Internet Indirection Infrastructure

The Internet is built to provide point-to-point, unicast service: the sender sends a packet to one addressee. IP routers in the middle will direct the packet to the addressee. This paper discusses how to support multicast, anycast, and host mobility: the sender doesn't necessarily know the identities and/or location of the receiving hosts. They propose an overlay network (Internet Indirection Infrastructure aka i3) to support these tasks.

i3 decouples sending & receiving. Sources send packets to an identifier, and receivers can ask for all packets sent to that identifier. So --- anytime something is sent to a given identifier, it is distributed to everyone who has registered for that identifier. They map each identifier to an i3 server; there's one node for each ID. When a packet is sent, it goes to that server; then that server distributes it to all hosts registered to that ID. This is useful for mobility because triggers just need to be updated with the new address; multicast can be done by all of the recipients registering for the trigger; and honestly I am not sure I follow their explanation of how to apply this to anycast. Public triggers could be used for public severs, and private triggers can be used for short-term flows.

-- If there's only one node for each ID, how does this work in case of failures? Isn't non-replicated "hard state" generally a bad idea? They later say that end-hosts use periodic refreshing...which makes it soft state...but then your outage time would be the same length as your refresh period. If you are not a fault-tolerant application, do you want to be refreshing every 50ms? OK...so then they try to mitigate this later in the paper by saying (1) an application can maintain a backup trigger or (2) the overlay network can automatically manage replicas.

The underlying overlay is responsible for robustness, scalability, efficiency, and stability. They use the Chord lookup protocol. One thing to note is that routing using i3 is less efficient than point-to-point addressing. They can alleviate this by having senders cache the i3 server's IP address. You can still run into the "triangle problem" where the i3 server ends up being farther away than the recipient nodes; they say this can be solved by having receivers choose i3 servers close to them. This could worsen scalability problems...seems like certain i3 nodes could easily end up overwhelmed. They suggest hot spots could be avoided by replicating the trigger at multiple nodes.
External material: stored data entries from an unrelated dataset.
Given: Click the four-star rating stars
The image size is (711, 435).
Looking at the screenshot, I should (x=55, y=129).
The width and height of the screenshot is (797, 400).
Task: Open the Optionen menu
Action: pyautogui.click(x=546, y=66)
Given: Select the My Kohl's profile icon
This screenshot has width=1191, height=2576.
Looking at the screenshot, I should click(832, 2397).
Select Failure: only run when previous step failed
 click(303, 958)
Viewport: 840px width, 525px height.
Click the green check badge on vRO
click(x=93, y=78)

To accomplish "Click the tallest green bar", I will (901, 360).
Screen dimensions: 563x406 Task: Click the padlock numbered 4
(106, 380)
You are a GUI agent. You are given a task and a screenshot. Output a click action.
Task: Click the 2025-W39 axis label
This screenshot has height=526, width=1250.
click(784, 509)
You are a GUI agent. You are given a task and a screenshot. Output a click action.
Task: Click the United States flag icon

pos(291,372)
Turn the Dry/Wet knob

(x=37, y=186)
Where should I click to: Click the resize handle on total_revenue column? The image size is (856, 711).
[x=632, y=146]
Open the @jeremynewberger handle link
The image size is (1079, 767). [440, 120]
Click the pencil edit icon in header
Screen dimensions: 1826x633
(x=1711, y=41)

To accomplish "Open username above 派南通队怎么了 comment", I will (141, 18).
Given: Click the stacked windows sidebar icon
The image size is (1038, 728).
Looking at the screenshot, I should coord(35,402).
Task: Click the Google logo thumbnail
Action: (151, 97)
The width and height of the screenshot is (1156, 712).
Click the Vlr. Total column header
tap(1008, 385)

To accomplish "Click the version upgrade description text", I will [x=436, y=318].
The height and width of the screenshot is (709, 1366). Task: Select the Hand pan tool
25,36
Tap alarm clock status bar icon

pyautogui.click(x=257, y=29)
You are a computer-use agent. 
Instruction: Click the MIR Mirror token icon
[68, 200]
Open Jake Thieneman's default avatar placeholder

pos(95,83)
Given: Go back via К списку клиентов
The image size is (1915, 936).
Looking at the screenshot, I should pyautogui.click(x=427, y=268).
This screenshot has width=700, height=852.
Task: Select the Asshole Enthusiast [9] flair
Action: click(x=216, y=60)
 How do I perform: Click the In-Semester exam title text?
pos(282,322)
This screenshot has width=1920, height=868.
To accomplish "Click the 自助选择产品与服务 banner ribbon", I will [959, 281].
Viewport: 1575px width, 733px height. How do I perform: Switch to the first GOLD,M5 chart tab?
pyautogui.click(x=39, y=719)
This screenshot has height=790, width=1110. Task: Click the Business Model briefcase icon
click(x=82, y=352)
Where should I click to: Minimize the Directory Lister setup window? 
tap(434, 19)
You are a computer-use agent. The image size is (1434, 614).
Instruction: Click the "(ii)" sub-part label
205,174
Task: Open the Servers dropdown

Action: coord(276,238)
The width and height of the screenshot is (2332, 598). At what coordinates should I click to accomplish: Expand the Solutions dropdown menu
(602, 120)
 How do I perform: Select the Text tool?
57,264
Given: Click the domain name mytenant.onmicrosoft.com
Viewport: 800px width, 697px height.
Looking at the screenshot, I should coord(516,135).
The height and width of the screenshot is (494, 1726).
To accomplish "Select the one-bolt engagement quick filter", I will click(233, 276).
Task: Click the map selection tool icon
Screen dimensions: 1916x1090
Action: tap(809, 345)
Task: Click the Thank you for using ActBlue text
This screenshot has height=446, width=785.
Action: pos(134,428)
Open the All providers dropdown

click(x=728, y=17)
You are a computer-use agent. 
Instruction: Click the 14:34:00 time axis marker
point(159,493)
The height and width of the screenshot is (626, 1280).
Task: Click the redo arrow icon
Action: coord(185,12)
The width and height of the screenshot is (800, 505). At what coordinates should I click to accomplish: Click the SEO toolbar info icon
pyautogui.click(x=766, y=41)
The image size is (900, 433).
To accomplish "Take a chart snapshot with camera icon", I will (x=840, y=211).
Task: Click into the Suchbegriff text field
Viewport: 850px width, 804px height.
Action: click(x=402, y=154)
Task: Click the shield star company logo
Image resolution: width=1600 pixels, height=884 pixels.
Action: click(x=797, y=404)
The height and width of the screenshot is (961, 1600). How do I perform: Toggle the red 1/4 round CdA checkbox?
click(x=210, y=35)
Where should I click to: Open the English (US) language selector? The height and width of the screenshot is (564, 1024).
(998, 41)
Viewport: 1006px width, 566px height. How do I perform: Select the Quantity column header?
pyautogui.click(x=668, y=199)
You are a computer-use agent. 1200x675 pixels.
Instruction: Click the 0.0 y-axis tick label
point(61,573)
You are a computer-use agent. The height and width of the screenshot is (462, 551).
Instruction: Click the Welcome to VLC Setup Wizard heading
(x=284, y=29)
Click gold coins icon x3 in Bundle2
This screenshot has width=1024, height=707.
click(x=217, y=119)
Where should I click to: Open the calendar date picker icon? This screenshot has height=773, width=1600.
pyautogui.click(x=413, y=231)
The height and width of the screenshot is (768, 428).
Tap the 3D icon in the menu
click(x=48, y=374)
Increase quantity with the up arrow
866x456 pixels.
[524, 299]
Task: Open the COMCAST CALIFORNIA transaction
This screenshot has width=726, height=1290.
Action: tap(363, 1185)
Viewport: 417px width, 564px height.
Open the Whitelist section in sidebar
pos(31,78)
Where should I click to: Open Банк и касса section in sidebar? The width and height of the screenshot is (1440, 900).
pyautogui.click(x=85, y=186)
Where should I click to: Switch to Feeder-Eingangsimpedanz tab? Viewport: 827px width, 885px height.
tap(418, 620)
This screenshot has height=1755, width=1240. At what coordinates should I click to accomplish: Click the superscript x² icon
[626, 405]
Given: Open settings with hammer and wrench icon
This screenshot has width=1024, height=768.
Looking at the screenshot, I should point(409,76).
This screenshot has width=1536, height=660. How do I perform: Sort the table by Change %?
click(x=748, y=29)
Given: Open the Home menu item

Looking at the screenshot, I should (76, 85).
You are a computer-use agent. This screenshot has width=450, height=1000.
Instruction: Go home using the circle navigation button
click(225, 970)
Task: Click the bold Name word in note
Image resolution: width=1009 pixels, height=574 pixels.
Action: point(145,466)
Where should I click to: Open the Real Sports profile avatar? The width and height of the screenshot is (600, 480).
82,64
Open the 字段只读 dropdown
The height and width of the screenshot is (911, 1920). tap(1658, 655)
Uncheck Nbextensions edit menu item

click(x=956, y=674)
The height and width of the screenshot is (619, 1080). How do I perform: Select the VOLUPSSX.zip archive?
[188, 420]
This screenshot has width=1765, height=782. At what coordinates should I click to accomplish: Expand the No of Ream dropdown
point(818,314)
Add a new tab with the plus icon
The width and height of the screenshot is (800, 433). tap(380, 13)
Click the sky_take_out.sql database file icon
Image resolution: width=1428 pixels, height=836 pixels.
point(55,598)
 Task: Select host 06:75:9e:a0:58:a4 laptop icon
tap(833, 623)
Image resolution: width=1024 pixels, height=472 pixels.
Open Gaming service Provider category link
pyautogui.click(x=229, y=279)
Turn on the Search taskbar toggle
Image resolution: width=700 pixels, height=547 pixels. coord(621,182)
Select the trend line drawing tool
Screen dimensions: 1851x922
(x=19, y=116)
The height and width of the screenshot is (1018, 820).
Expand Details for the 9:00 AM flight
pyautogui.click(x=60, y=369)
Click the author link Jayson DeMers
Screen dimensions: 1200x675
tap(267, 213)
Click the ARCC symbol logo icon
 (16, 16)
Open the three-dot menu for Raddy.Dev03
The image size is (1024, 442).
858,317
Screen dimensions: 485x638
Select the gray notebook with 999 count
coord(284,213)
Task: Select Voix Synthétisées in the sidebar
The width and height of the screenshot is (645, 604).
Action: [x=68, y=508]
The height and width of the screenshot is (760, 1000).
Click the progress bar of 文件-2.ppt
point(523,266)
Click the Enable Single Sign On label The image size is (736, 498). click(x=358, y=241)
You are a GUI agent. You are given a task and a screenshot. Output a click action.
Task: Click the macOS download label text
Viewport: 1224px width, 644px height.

Potential security problems....
-- Eavesdropping: anyone who knows a trigger can eavesdrop. They suggest that private triggers should be randomly chosen & kept secret. Plus periodically change it. Not sure if eavesdropping is actually a huge concern given that most people assume eavesdropping on the network is possible in other ways.
-- Trigger hijacking: a malicious user that removes a public trigger. They suggest an extra level of indirection.
-- DoS attacks by making lots of triggers that point to a victim & amplify the sending of a single packet.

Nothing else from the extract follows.